What is the Expense Reimbursement policy in Canada?
Modified on: Thu, 22 Jan, 2026 at 5:27 PM
This article outlines the rules for reimbursing business travel and vehicle expenses in Canada for the 2025 calendar year, including CRA mileage rates, taxable vs. non‑taxable reimbursements, documentation requirements, and reimbursement timelines.
1. Mileage Reimbursement (2025 CRA Reasonable Rates)
When employees use their personal vehicle for work‑related travel, employers may reimburse mileage at or below the Canada Revenue Agency (CRA) reasonable rates. Reimbursements within these limits, and for eligible business travel, are generally non‑taxable.
Standard CRA Rates for 2025
- First 5,000 km: CAD 0.72 per km
- Each additional km: CAD 0.66 per km
Northern Territories (Yukon, Northwest Territories, Nunavut)
- First 5,000 km: CAD 0.76 per km
- Each additional km: CAD 0.70 per km
Employers may reimburse at these rates or lower. Reimbursements above these “reasonable rates” become taxable income.
2. When Mileage Reimbursement Becomes Taxable
A vehicle allowance or mileage reimbursement becomes taxable when:
- The employer pays more than the CRA reasonable rate.
- The payment is a flat or lump‑sum allowance not tied to actual kilometres driven.
- The reimbursed travel is commuting between home and the regular workplace (home ↔ office), which is not considered business travel.
- Required documentation is missing or insufficient.
Taxable reimbursements must be included on the employee’s T4 slip and are subject to applicable payroll deductions (income tax, CPP, EI).

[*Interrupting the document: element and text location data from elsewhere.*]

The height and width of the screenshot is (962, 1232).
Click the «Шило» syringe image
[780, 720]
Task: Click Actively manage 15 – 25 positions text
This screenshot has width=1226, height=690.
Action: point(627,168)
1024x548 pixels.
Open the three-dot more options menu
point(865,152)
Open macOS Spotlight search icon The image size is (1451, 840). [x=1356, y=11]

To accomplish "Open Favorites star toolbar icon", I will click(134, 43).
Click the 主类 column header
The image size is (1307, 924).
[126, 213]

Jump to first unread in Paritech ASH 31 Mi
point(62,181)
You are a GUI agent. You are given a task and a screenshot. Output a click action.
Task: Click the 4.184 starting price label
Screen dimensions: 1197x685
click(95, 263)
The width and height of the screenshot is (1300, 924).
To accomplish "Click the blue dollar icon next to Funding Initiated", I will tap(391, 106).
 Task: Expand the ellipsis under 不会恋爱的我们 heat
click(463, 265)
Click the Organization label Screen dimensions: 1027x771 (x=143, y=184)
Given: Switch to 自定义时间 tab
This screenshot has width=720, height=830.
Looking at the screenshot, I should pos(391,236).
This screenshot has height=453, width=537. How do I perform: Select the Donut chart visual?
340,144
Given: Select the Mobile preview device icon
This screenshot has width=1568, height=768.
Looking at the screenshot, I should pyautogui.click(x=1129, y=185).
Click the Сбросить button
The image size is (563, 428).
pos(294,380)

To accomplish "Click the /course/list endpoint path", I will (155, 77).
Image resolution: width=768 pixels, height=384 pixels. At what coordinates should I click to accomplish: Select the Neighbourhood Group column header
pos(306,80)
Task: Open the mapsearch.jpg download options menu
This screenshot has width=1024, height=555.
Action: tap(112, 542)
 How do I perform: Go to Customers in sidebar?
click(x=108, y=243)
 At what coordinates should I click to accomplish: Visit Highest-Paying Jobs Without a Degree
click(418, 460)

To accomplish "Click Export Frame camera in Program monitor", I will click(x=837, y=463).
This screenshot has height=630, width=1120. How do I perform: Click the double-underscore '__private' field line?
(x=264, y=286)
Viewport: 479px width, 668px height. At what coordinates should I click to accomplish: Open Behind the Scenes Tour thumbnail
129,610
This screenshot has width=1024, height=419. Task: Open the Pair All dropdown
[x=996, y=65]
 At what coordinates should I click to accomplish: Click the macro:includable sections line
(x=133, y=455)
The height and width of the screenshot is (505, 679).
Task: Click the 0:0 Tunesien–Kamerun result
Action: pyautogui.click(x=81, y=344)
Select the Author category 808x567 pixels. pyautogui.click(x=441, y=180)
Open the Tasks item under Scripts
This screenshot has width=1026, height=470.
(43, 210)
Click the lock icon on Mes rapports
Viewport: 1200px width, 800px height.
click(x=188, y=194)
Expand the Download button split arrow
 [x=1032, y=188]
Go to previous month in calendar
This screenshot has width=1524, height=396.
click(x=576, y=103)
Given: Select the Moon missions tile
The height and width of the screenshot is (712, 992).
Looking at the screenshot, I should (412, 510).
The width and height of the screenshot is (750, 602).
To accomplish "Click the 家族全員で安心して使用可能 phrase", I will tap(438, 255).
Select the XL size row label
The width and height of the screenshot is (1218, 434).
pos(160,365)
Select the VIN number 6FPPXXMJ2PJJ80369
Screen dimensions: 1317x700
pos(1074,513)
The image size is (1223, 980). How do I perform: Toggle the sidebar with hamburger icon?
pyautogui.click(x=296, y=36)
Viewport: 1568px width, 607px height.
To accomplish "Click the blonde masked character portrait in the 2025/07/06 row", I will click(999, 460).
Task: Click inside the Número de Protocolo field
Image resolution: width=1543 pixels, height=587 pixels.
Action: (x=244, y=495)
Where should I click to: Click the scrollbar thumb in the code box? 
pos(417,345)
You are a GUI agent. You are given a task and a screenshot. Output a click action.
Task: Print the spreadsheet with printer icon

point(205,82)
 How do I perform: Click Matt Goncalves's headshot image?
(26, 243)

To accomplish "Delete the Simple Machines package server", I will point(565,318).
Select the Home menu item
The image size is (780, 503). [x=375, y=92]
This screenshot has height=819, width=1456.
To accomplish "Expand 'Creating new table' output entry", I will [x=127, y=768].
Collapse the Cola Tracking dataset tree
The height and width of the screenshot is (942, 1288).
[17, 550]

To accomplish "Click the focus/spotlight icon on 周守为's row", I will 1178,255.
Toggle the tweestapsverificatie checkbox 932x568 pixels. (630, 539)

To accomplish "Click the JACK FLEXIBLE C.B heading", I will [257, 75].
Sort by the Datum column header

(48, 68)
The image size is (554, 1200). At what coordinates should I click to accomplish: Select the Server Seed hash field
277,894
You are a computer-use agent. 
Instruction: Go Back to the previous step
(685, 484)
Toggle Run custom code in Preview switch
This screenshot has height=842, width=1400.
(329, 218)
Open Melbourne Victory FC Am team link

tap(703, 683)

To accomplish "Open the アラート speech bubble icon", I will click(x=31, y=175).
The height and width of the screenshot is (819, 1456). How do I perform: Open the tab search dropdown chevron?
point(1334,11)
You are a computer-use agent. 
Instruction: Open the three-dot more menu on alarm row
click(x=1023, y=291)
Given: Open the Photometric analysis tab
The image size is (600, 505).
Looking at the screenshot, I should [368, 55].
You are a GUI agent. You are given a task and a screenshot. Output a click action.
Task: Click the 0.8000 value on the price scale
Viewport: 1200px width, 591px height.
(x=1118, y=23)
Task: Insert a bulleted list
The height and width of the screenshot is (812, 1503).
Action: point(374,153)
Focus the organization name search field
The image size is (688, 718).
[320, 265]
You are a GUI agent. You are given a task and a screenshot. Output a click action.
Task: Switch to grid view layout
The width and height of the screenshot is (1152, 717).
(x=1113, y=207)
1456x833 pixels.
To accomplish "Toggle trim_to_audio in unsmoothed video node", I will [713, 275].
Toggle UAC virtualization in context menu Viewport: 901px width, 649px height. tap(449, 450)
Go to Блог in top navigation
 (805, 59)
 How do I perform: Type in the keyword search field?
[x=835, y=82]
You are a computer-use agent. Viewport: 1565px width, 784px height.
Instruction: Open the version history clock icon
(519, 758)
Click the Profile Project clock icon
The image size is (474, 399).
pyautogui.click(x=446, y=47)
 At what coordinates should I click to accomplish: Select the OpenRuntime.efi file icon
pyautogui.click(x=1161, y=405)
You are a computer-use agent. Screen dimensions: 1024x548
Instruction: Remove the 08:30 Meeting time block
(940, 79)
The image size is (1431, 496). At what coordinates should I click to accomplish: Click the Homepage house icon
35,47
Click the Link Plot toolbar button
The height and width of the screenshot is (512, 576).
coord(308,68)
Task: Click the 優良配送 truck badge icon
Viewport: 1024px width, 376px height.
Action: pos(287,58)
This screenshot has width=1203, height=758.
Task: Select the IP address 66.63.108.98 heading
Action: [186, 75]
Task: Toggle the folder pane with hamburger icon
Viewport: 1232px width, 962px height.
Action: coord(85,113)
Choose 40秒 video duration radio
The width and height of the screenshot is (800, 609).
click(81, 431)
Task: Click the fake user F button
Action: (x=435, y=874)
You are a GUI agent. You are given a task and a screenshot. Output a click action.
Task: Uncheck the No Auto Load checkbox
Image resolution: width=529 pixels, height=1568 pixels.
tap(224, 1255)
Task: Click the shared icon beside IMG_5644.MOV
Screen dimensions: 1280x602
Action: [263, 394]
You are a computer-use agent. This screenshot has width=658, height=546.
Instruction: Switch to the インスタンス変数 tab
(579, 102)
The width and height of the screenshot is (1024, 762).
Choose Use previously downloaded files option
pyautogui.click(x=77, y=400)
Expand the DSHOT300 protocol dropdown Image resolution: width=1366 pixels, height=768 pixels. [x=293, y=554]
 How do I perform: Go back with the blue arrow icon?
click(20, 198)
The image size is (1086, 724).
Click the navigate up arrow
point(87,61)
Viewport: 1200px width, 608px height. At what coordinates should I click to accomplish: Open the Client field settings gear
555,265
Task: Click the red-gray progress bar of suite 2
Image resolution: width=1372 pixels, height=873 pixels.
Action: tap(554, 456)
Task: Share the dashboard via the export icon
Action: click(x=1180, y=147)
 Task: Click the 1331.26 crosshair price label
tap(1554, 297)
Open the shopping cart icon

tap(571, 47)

3. Documentation Required for Non‑Taxable Mileage Claims
To keep vehicle reimbursements non‑taxable, the employee must show that the travel:
- Was required for employment duties
- Was reasonable
- Is supported by proper documentation
Mileage Logbook Requirements
Employees must maintain a mileage log capturing:
- Date of each trip
- Origin and destination
- Purpose of trip (business rationale)
- Odometer reading before and after trip
- Total business kilometres driven
Additional receipts may be required for:
- Tolls
- Parking
- Fuel (if reimbursed separately)
4. Other Travel Expenses
Employees may also be reimbursed for reasonable business‑related travel costs, including:
- Airfare
- Train, bus, taxi, or rideshare fares
- Rental vehicles
- Public transportation
- Hotels and lodging
- Meals during business trips
These reimbursements are generally non‑taxable when:
- The expense is directly related to work.
- The cost is reasonable.
- Receipts and supporting documentation are provided.
Allowances (vs. Reimbursements)
If employees receive a per‑diem or other travel allowance, the allowance must be reasonable and aligned with expected costs.
- Any excess amount may be treated as a taxable benefit.
5. Expense Submission & Reimbursement Timeline
To ensure timely processing, all expenses must be:
Submission Deadline
- Submit by: The 15th of each month
- If the 15th falls on a weekend or public holiday, submit by the last business day before the 15th.
Reimbursement Schedule
- On‑Time Submission (by the 15th): Reimbursement will be paid on the last payday of the same month.
- Late Submission (after the 15th): Reimbursement will be paid on the last payday of the following month.
6. Receipt Requirements
To be eligible for reimbursement:
- The expense must be incurred for work‑related purposes.
- Employees must provide original, itemized receipts.
- Electronic receipts are acceptable if all details—including GST/HST—are visible.
- Expenses must be reasonable; excessive or non‑essential costs may be denied.